═══ Excerpted data ═══
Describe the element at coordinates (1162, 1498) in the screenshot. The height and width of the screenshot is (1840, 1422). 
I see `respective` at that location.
═══
═══ Excerpted data ═══
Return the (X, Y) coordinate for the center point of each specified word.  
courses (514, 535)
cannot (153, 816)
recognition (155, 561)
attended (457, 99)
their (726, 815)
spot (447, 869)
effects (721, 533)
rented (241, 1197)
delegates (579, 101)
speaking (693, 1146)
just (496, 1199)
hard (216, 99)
═══
═══ Excerpted data ═══
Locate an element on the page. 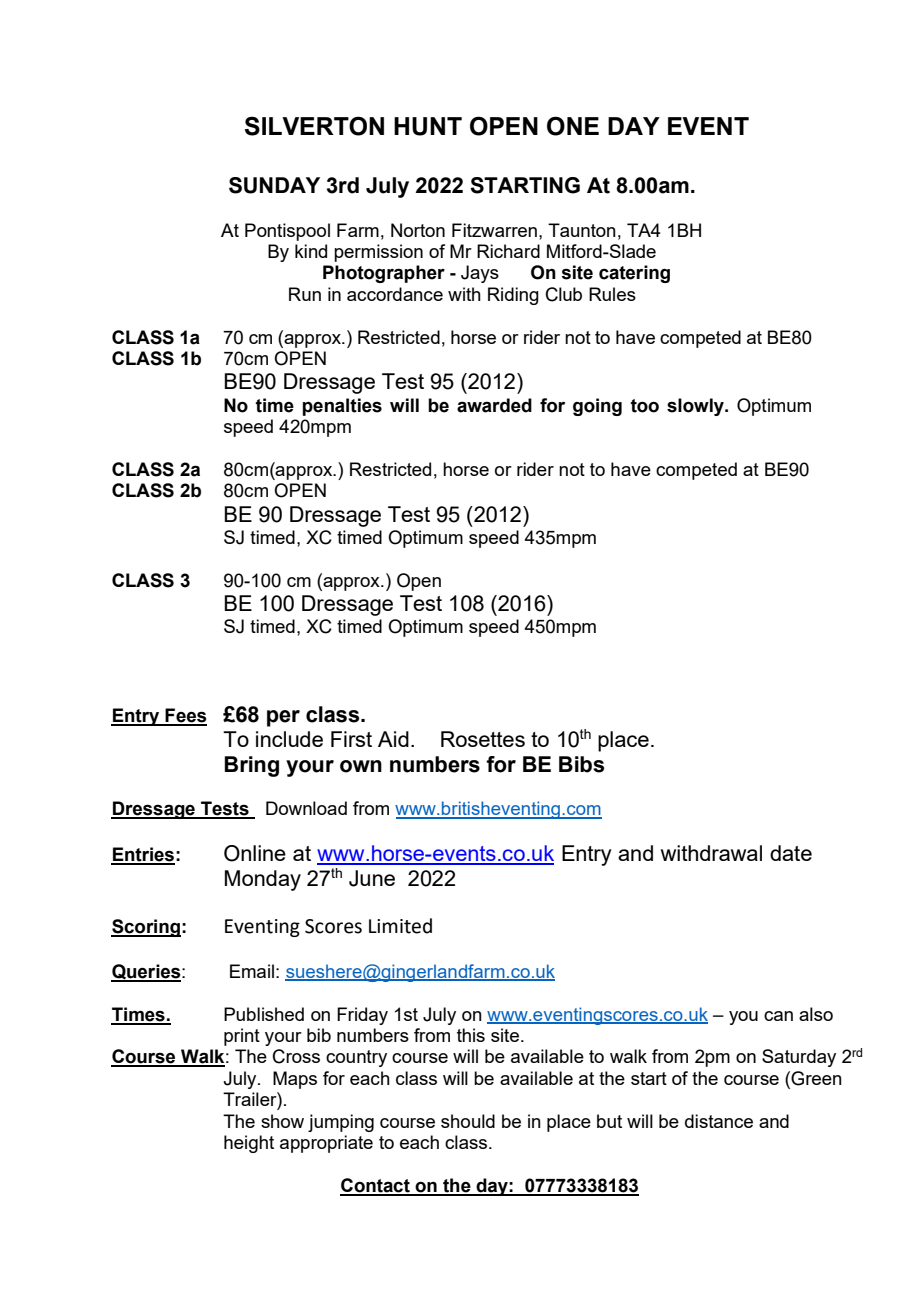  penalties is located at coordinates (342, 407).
═══
__Set exercise__:
Repeat the lines from the line with "Describe the element" up to and including the line with "at that location.", with nothing else.

__Problem solution__:
Describe the element at coordinates (1162, 1498) in the screenshot. The height and width of the screenshot is (1840, 1422). 
I see `respective` at that location.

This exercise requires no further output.